Produce one exact copy of the records, no pictures.

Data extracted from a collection

=== Begin Enclosure ===

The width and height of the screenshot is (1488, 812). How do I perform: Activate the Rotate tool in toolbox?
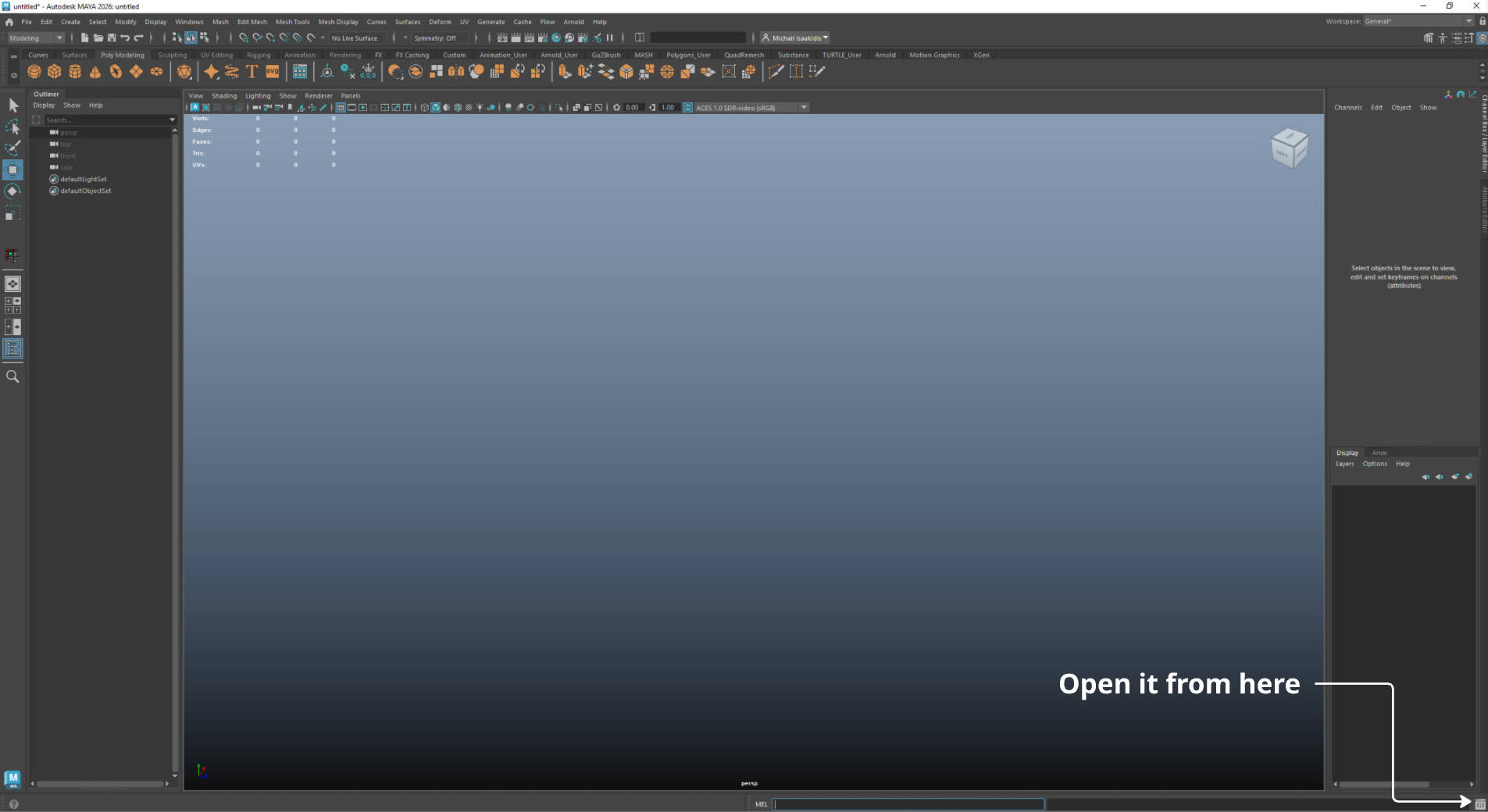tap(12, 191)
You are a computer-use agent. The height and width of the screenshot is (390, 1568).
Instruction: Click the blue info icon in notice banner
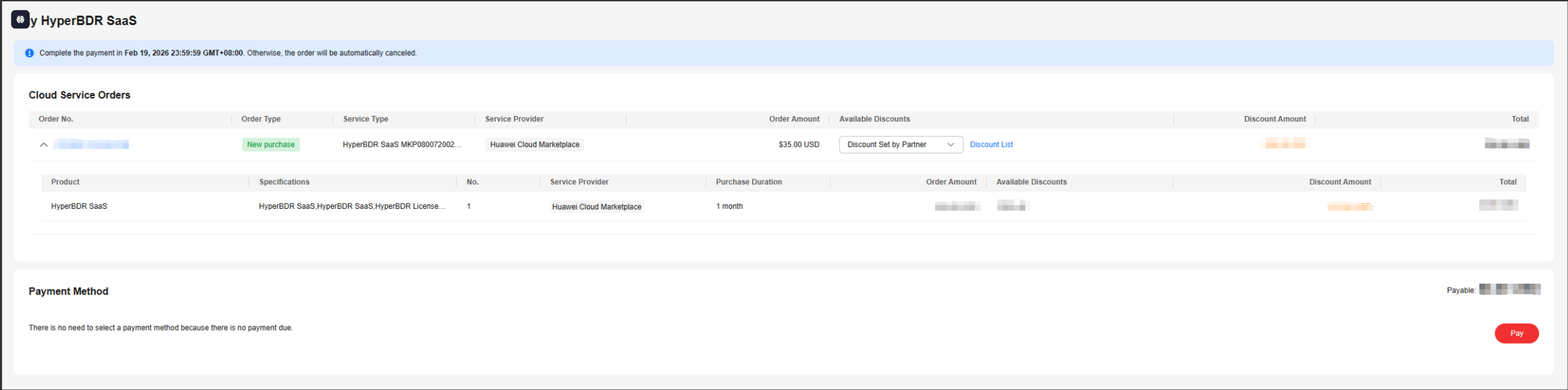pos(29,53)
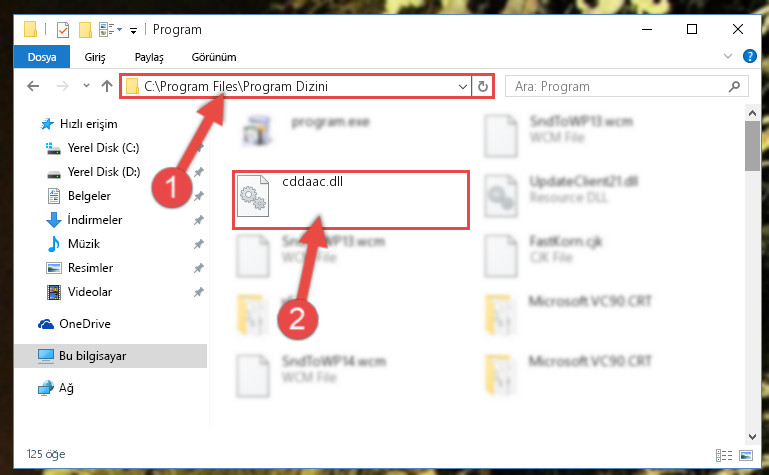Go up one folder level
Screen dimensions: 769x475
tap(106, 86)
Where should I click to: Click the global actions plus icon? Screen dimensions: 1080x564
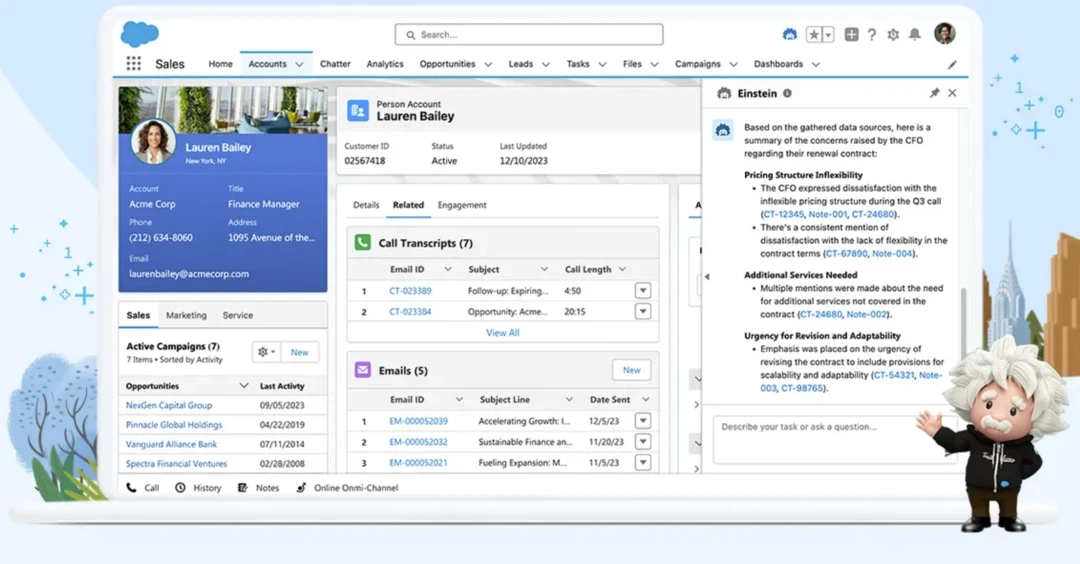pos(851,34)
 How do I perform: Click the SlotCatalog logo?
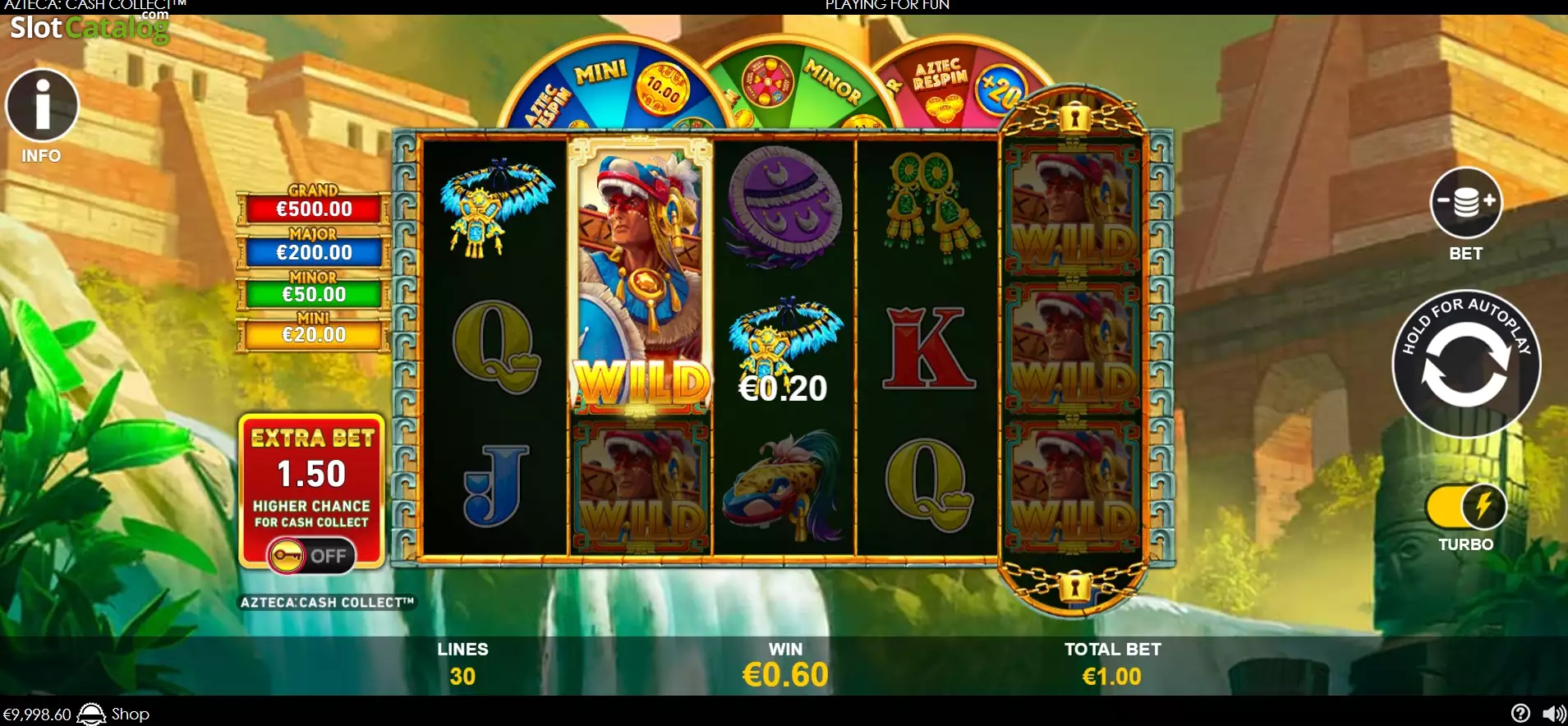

=== End Enclosure ===

TASK ANSWER:
The width and height of the screenshot is (1488, 812). How do I perform: Activate the Rotate tool in toolbox?
tap(12, 191)
You are a computer-use agent. The height and width of the screenshot is (390, 1568).
Instruction: Click the blue info icon in notice banner
pos(29,53)
Go up one folder level
Screen dimensions: 769x475
tap(106, 86)
Where should I click to: Click the global actions plus icon? Screen dimensions: 1080x564
pos(851,34)
 How do I perform: Click the SlotCatalog logo?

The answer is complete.